#### Task brief:
Copy the items exactly, starting at the line that contains "You are a computer-use agent. The" and continuing through the end of the items, with both ends included. Leave the pictures out of your copy.

═════ Records supplied

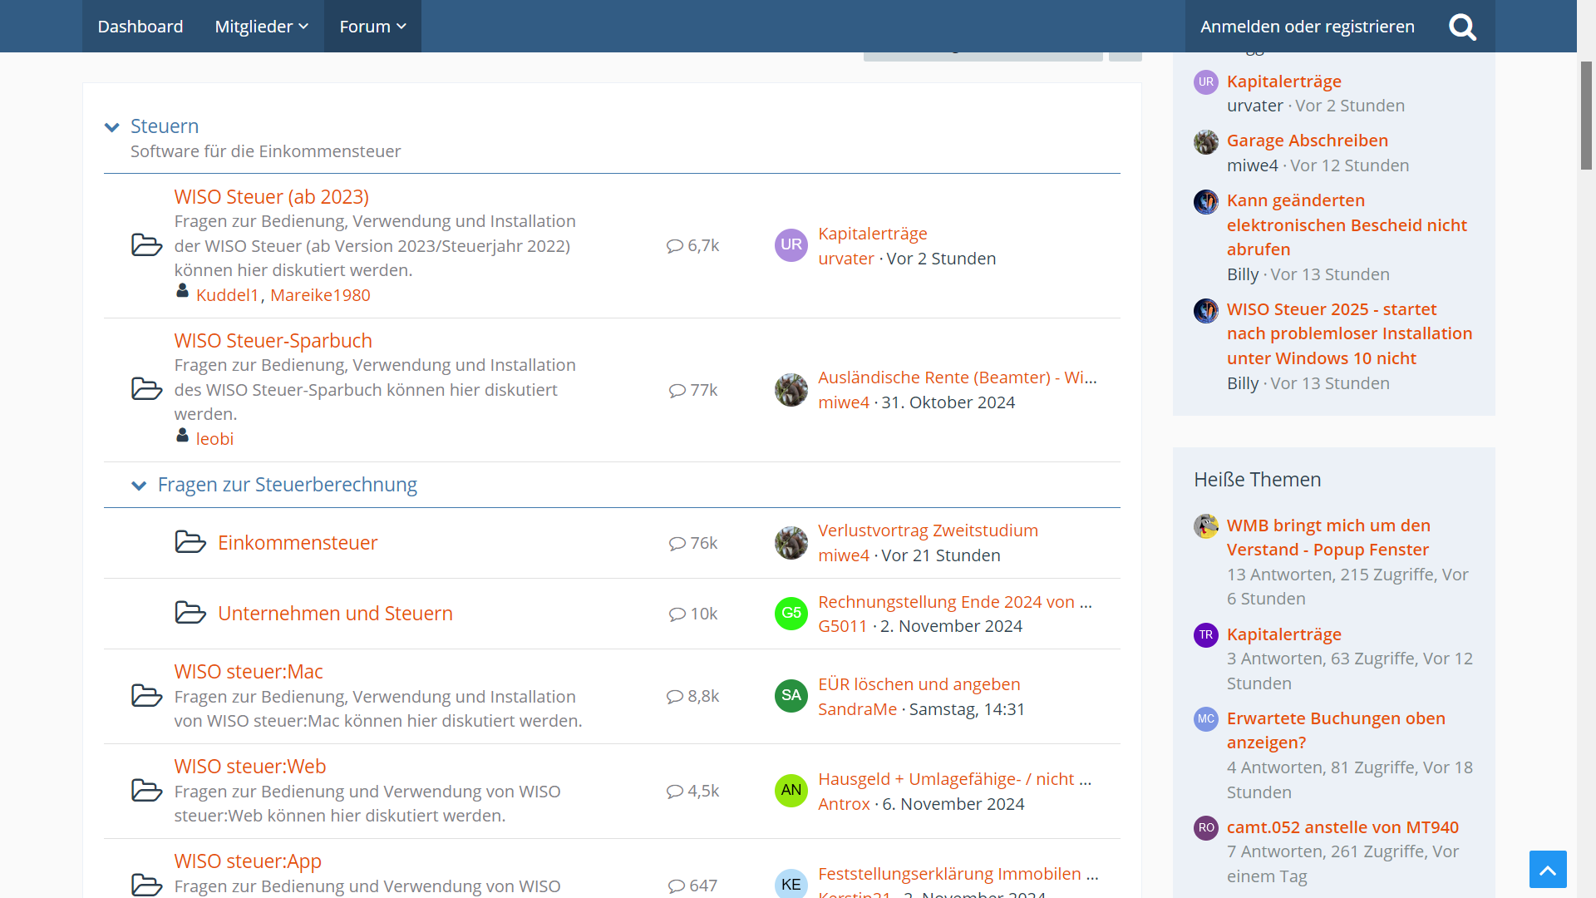Image resolution: width=1596 pixels, height=898 pixels.
Task: Click AN avatar for Antrox post
Action: (x=791, y=791)
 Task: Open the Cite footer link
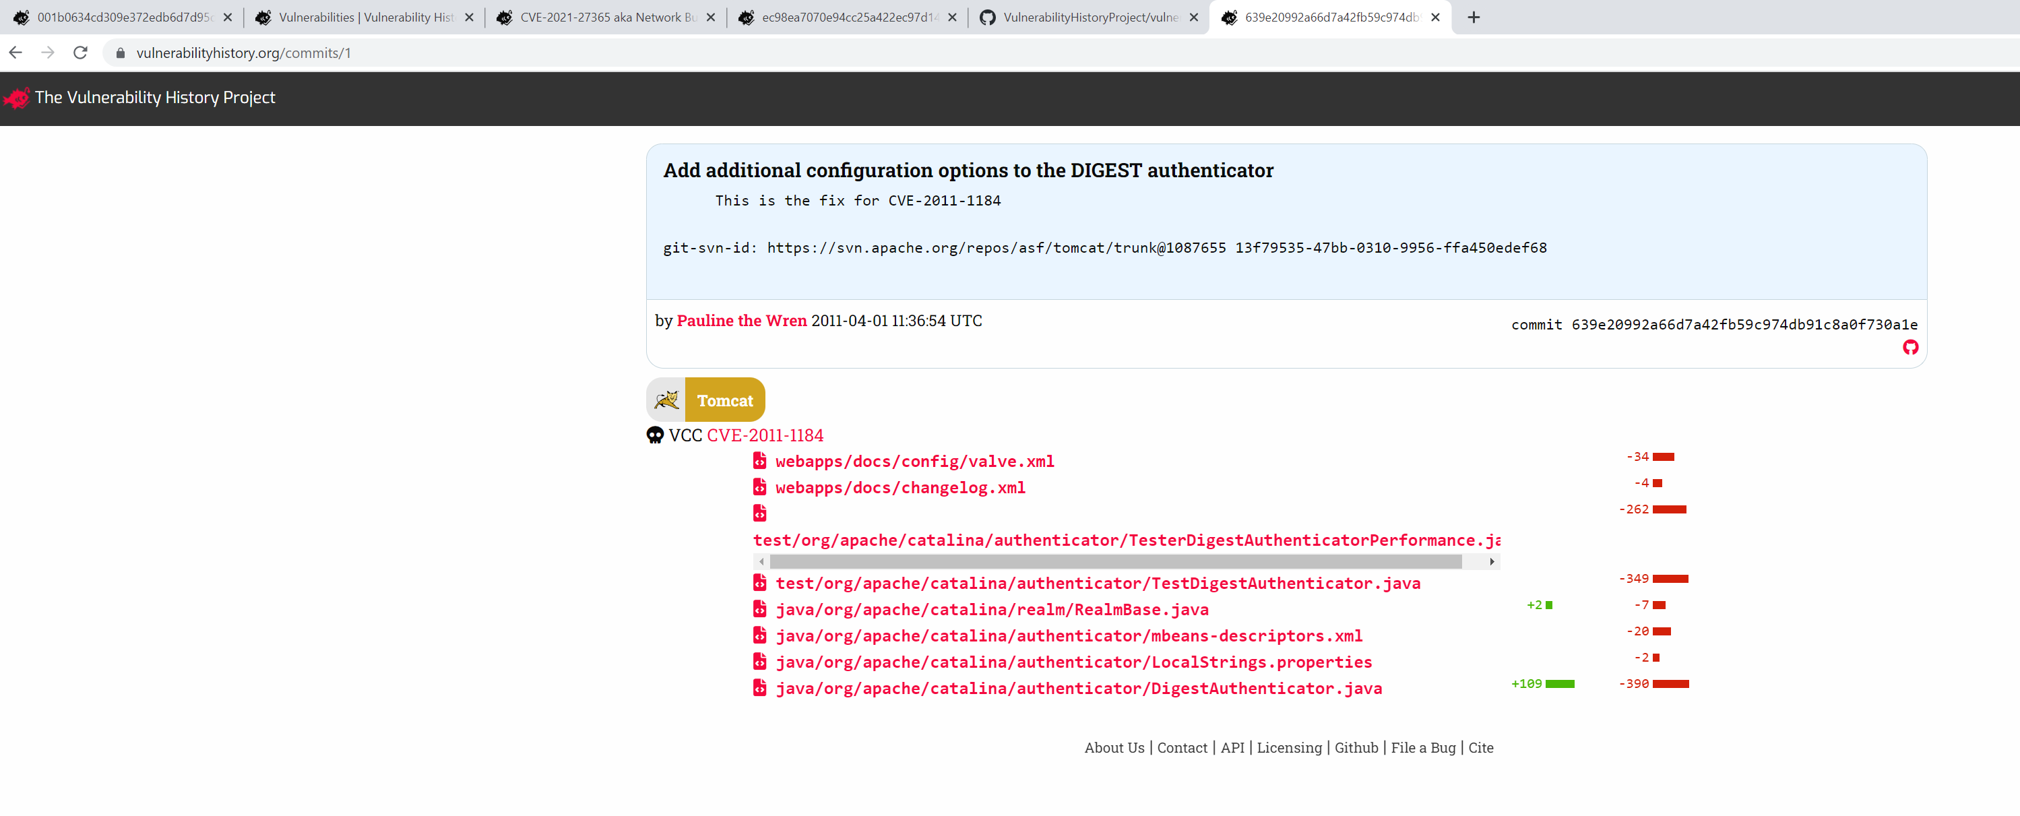tap(1481, 748)
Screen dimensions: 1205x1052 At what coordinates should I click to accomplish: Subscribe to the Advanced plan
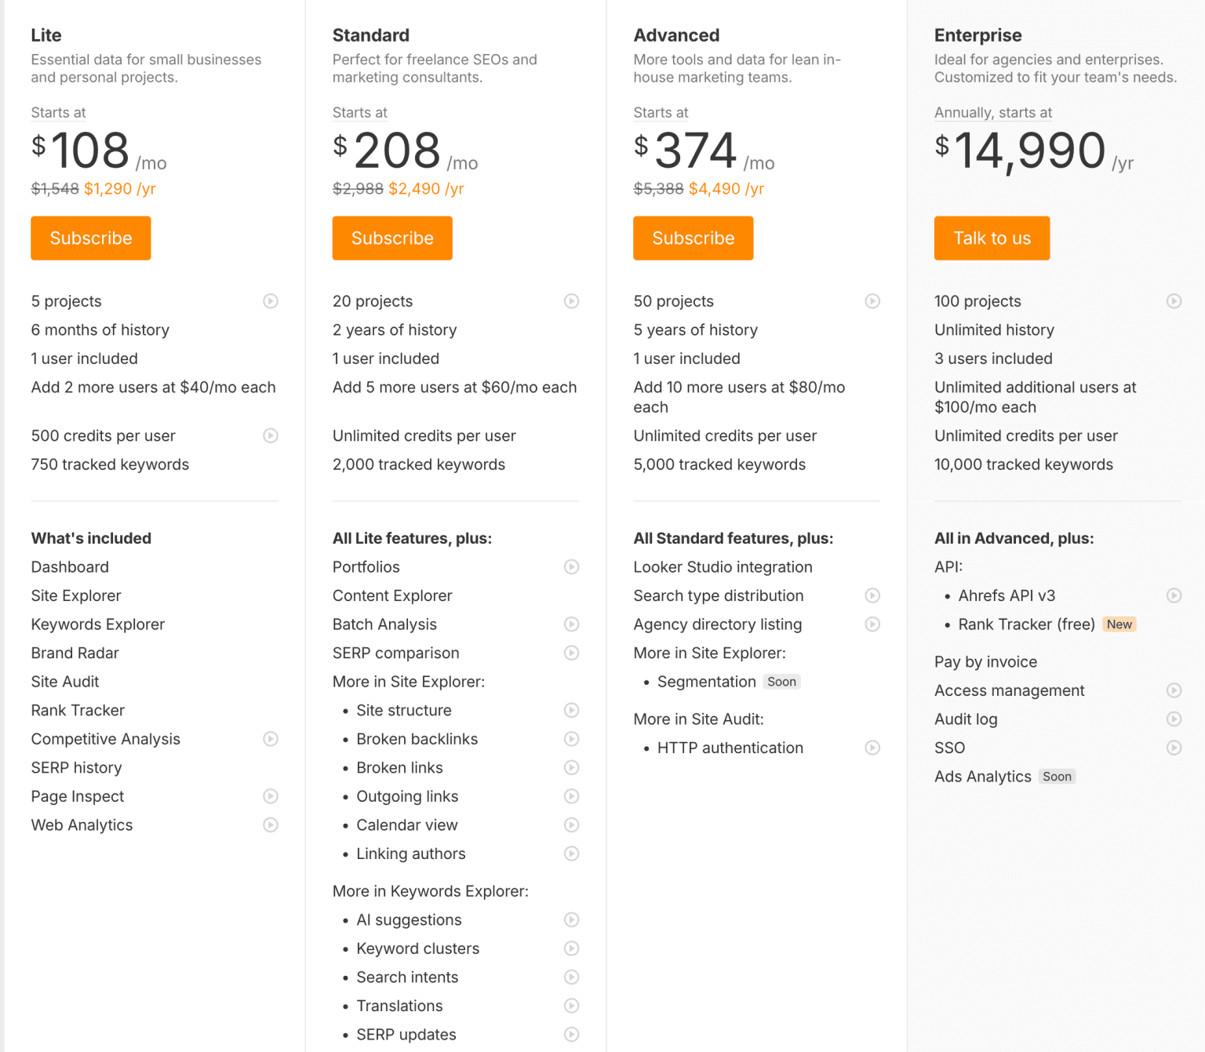(694, 238)
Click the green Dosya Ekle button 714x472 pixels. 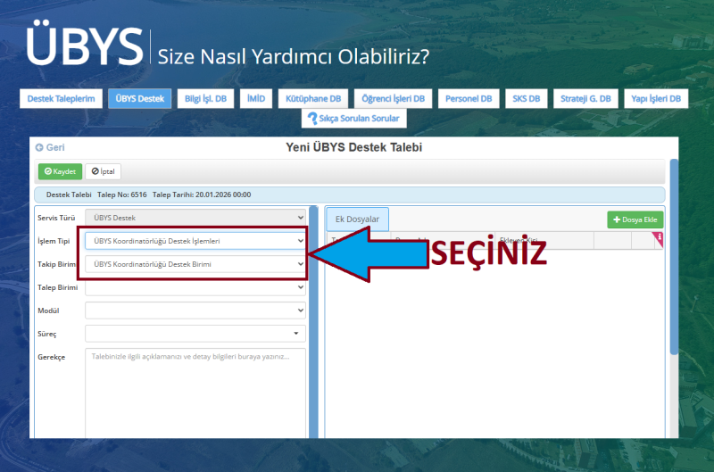point(635,219)

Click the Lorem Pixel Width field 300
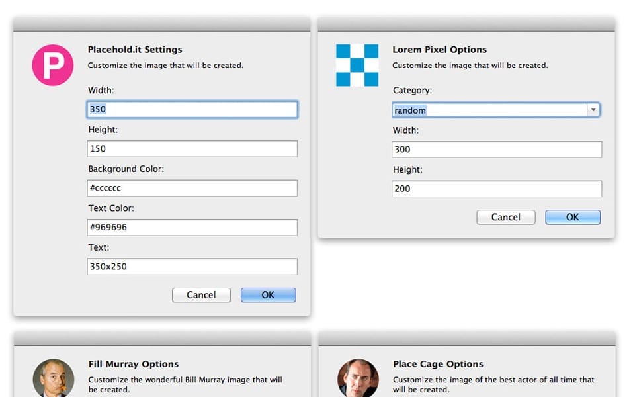click(x=496, y=150)
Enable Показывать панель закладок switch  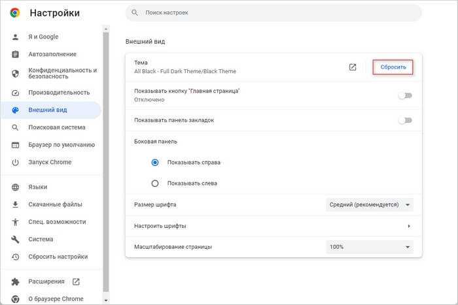[x=406, y=120]
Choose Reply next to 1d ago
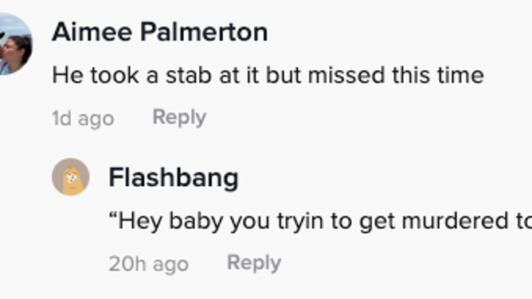 coord(179,118)
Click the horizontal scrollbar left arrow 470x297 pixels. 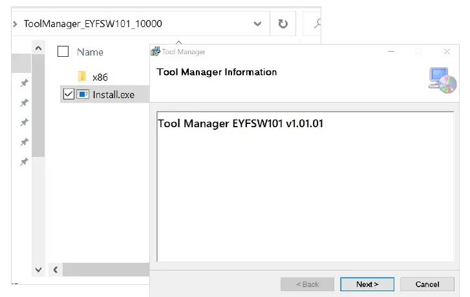click(56, 269)
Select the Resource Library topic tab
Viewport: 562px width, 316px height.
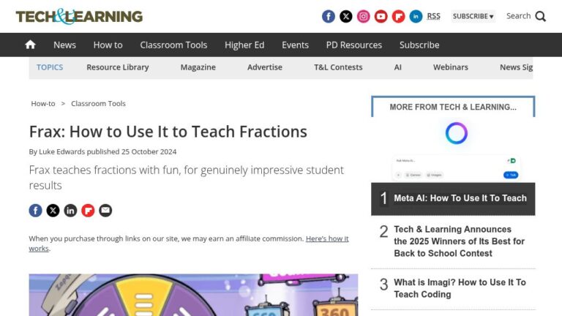pos(117,67)
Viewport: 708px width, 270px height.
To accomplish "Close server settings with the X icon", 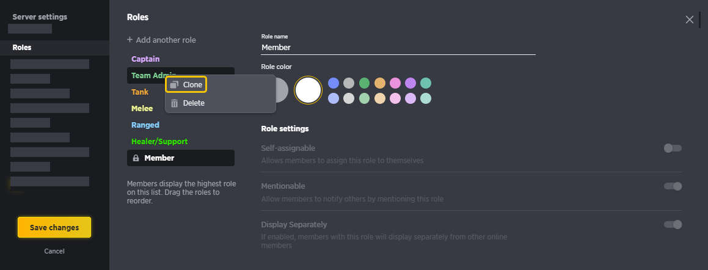I will tap(690, 20).
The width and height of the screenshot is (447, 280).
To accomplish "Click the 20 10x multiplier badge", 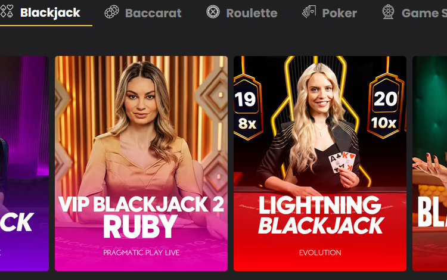I will tap(385, 105).
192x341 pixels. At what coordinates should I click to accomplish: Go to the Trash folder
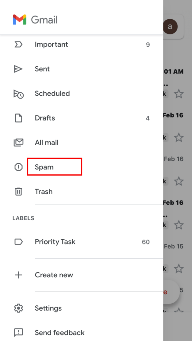tap(43, 191)

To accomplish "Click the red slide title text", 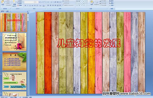I will (x=89, y=43).
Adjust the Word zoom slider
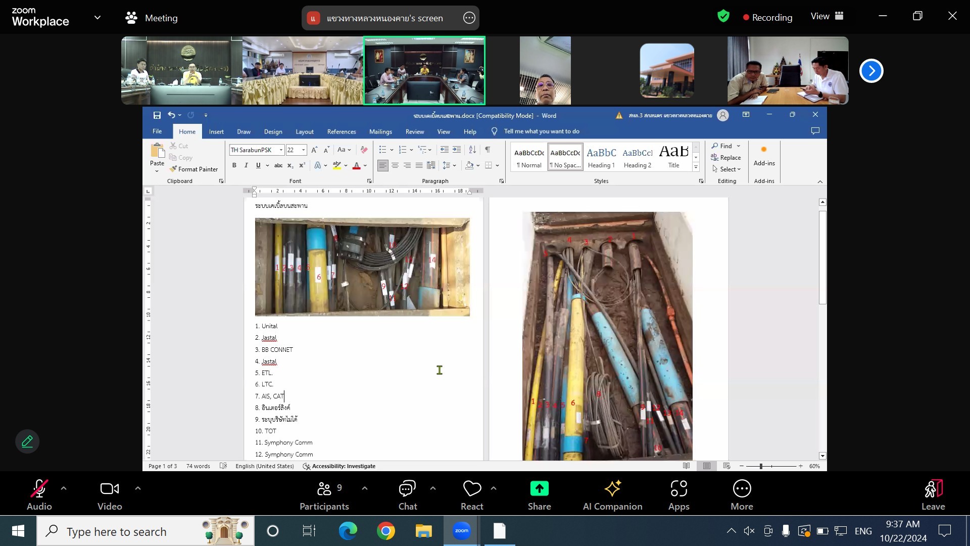Viewport: 970px width, 546px height. coord(761,466)
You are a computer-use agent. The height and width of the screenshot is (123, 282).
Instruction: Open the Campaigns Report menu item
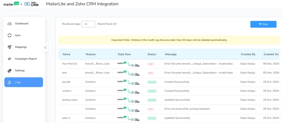tap(26, 59)
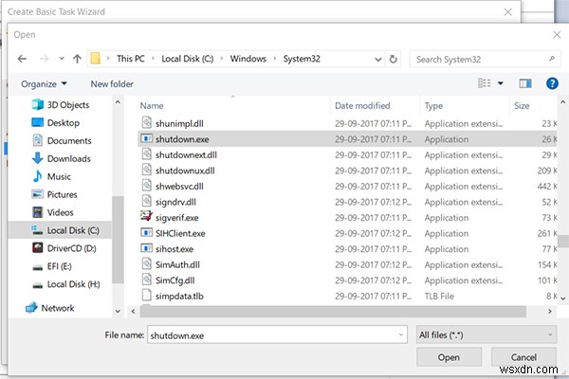Expand the All files type dropdown
Screen dimensions: 569x379
click(484, 334)
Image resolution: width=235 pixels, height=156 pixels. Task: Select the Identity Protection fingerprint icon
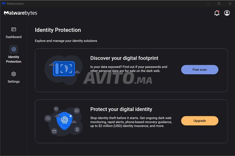pos(14,49)
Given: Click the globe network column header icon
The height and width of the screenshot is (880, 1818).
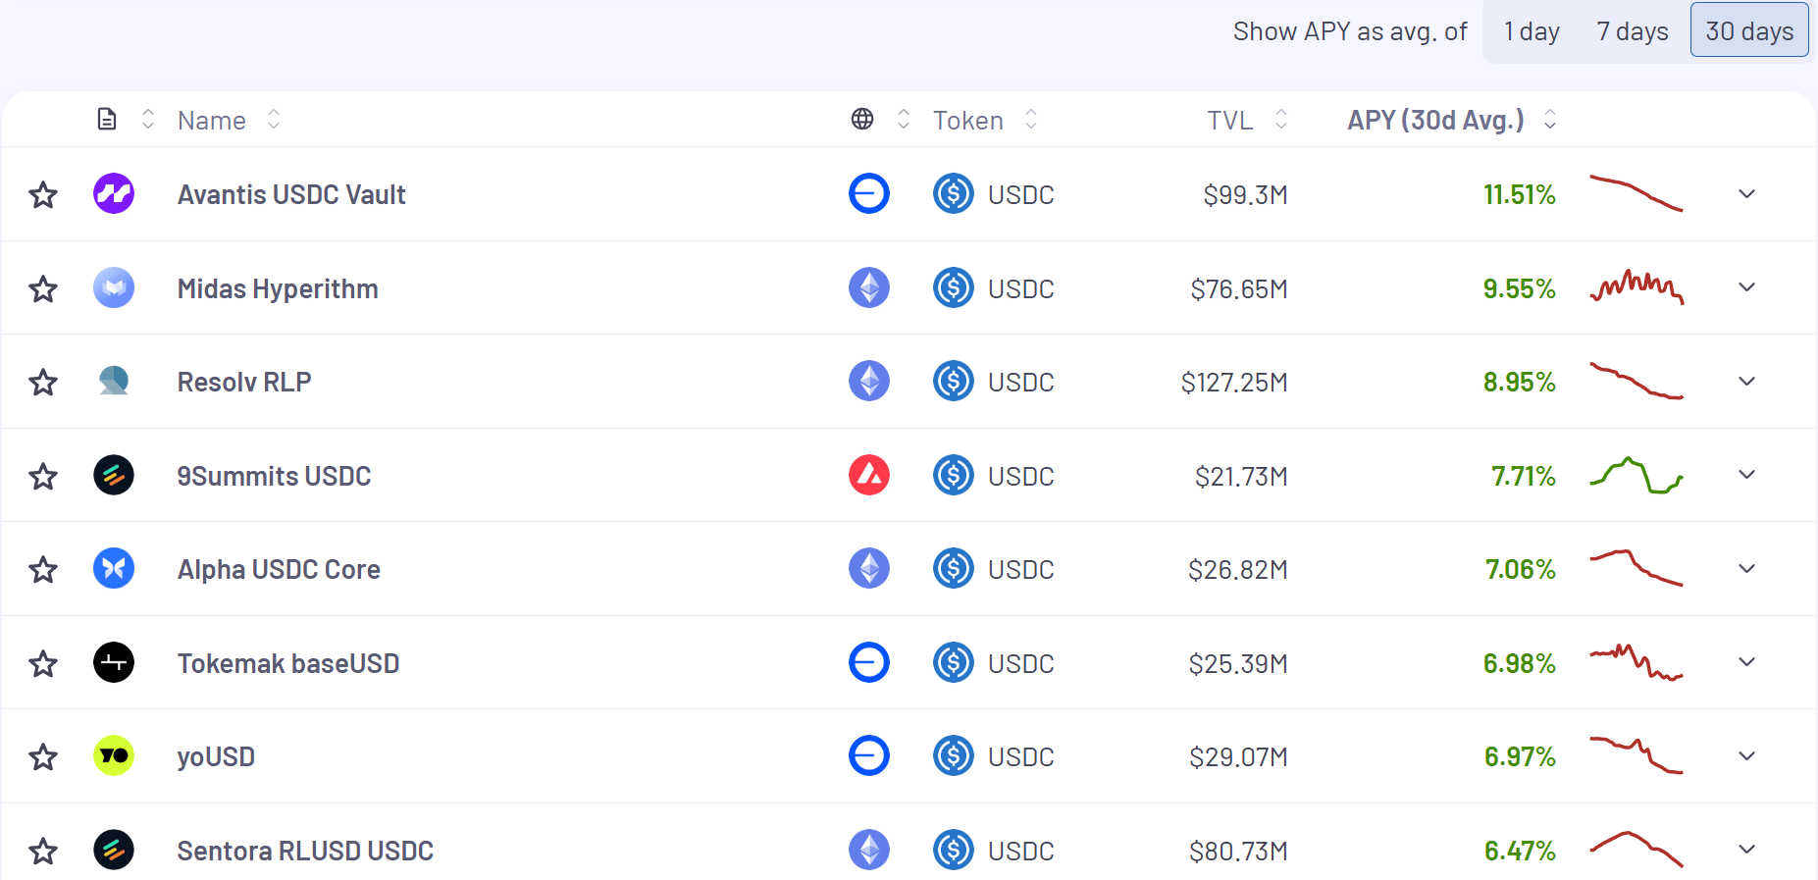Looking at the screenshot, I should click(862, 120).
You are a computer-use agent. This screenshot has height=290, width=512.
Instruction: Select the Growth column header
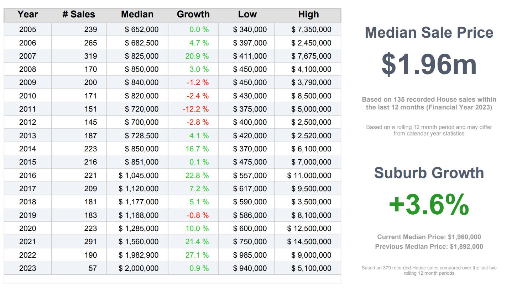pyautogui.click(x=193, y=15)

══════════

#### Response to this task:
You are a computer-use agent. The height and width of the screenshot is (123, 282).
Instruction: Open the Campaigns Report menu item
tap(26, 59)
Expand the All files type dropdown
Screen dimensions: 569x379
click(484, 334)
Image resolution: width=235 pixels, height=156 pixels. Task: Select the Identity Protection fingerprint icon
pos(14,49)
Given: Click the globe network column header icon
The height and width of the screenshot is (880, 1818).
Looking at the screenshot, I should click(862, 120).
You are a computer-use agent. This screenshot has height=290, width=512.
Instruction: Select the Growth column header
pyautogui.click(x=193, y=15)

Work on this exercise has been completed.